Она вдруг вспомнила, как мать звонила в августе. Говорила что-то про забор, что доски сгнили, что надо бы. Лариса тогда сказала: мам, ну давай после сезона, сейчас некогда. После сезона прошло, потом зима, потом ещё что-то. Забор так и остался.

Пока его не починил чужой Коля.

— Послушайте, — Лариса выдохнула. — Я не к вам претензии имею. Вы нормальные люди, я вижу. Но это несправедливо.

— Может, — согласилась Галя неожиданно. — Только справедливость — это ваше с мамой дело. Не наше.

Она кивнула и пошла к лифту. Негромко, без драмы.

Лариса стояла у ящиков и смотрела ей вслед, и думала о том, что ненавидеть эту женщину не получается. А это было бы куда удобнее.

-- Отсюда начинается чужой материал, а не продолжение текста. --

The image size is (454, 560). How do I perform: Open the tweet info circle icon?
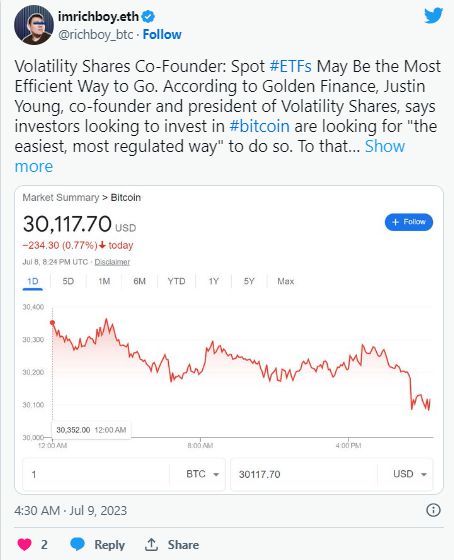point(433,510)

Разговор с матерью случился в воскресенье. Лариса приехала без звонка — впервые за долгое время. Привезла пирог, который мать любила, с капустой, из той пекарни на Садовой. Поставила на стол. Села.

Мать посмотрела на пирог. Потом на дочь.

— Задабриваешь.

— Пью чай с мамой. Можно?

Молчали минут пять. Чайник закипел, мать встала, налила сама — не спросила, как Лариса будет, просто налила с молоком, как всегда делала с детства. Лариса заметила это и ничего не сказала.

— Мам, я хочу понять. Честно. Не отсудить, не переоформить — просто понять.

— Что тут понимать.

— Ты на меня обижена. Давно?

Мать отрезала кусок пирога. Медленно, аккуратно, как будто это требовало полной сосредоточенности.

— Обида — это когда больно и молчишь. Я не молчала. Я говорила. Ты не слышала.

— Когда ты говорила?!

— Три года назад. Когда с сердцем лежала. Ты приехала на второй день, пробыла четыре часа и уехала, потому что у Димки была секция.

— Мам, ему было десять лет, он ждал—

— Я знаю, сколько ему было. Я считала. — Голос не дрогнул. — Потом когда трубу прорвало зимой. Я звонила, ты сказала — вызови сантехника, я скину деньги. Скинула. Сантехник пришёл пьяный, я его боялась, сидела на кухне с закрытой дверью, пока он там стучал. Одна.

Лариса смотрела на мать и понимала, что не знала этого. Совсем. Как будто у матери была параллельная жизнь, в которую она не была допущена — и не заметила, что не допущена.

— Почему ты не сказала?

— Говорю же — говорила. По-другому говорила. Намёками. Думала — сама догадаешься. Не догадалась.

— Мам, я не умею читать мысли.

— Я вижу.

Это прозвучало не зло. Просто как факт. И почему-то именно это было хуже всего.

Лариса встала, подошла к окну. Внизу двор, качели, чья-то собака тащила хозяина за поводок. Обычный воскресный день, в котором всё рушилось тихо и без спецэффектов.

— Дача — это папа, — сказала она в стекло. — Там его руки. Понимаешь? Я захожу в тот дом и чувствую его. Это нельзя было отдавать чужим.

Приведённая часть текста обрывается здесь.